General Motors has overhauled their expensive and inefficient product-development process streamlining business to save $1 billion per year while also producing vehicles that rival Toyota Motors. CEO Mary Barra has laid out bold goals, such as hiking GM's adjusted pre-tax profit margin, which was recently 5.8%, to between 9% and 10% by "early next decade." The company is boosting profitability in part by shutting down or downsizing less lucrative operations in regions such as Russia, Indonesia, Thailand, and Australia. Meanwhile, it's investing more in areas including China, where GM and its Chinese partners plan to spend $14 billion between 2014 and 2018, opening five new factories and introducing 60 new or refreshed models. Although sales have recently been flat in China despite price cuts, GM's June sales surged 15% in Canada and 4% in the U.S. on a year-over-year basis. China represents a long-term growth opportunity. General Motors is spending $12 billion developing its Cadillac brand and hopes to nearly double Cadillac sales between 2014 and 2020. GM is investing heavily in R&D, too, focusing on advances in weight reduction and fuel economy. Other growth catalysts include a completely revamped Chevy Malibu family sedan, a booming SUV division, and a rebuilt financing arm, General Motors Finance Company.

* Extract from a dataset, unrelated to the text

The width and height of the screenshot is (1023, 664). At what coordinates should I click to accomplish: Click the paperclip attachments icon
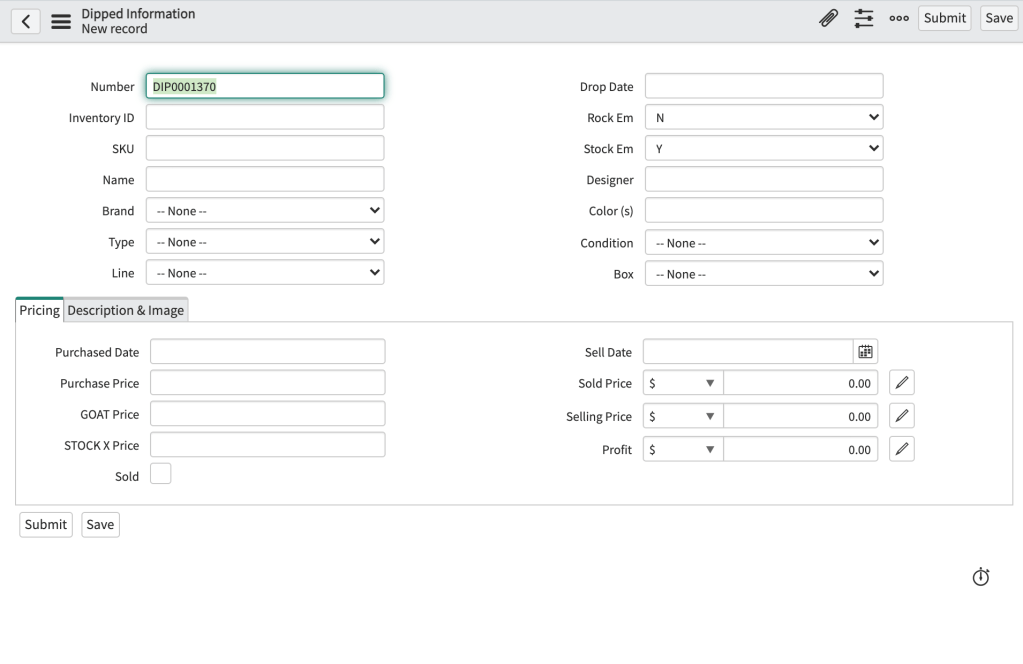[828, 18]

With all the productivity moves, GM has dramatically improved earnings and cash flow. The stock currently trades for 7 times earnings, 6 times next year's earnings, less than 1 times sales, and 1.4 times book value. The dividend yield of 4.4% should limit the downside. In the meantime the company can continue to buy back stock with their $5 billion repurchase program waiting for China fundamentals to improve and the US dollar to stabilize. It's always wise to invest alongside the smartest minds on Wallstreet and GM's story has attracted some of the best investors out there including numerous billionaires like Warren Buffett, David Tepper, and Leon Cooperman. GM may see more downside in the short term, but there is plenty of upside in the coming years for this automotive titan with a great dividend to boot.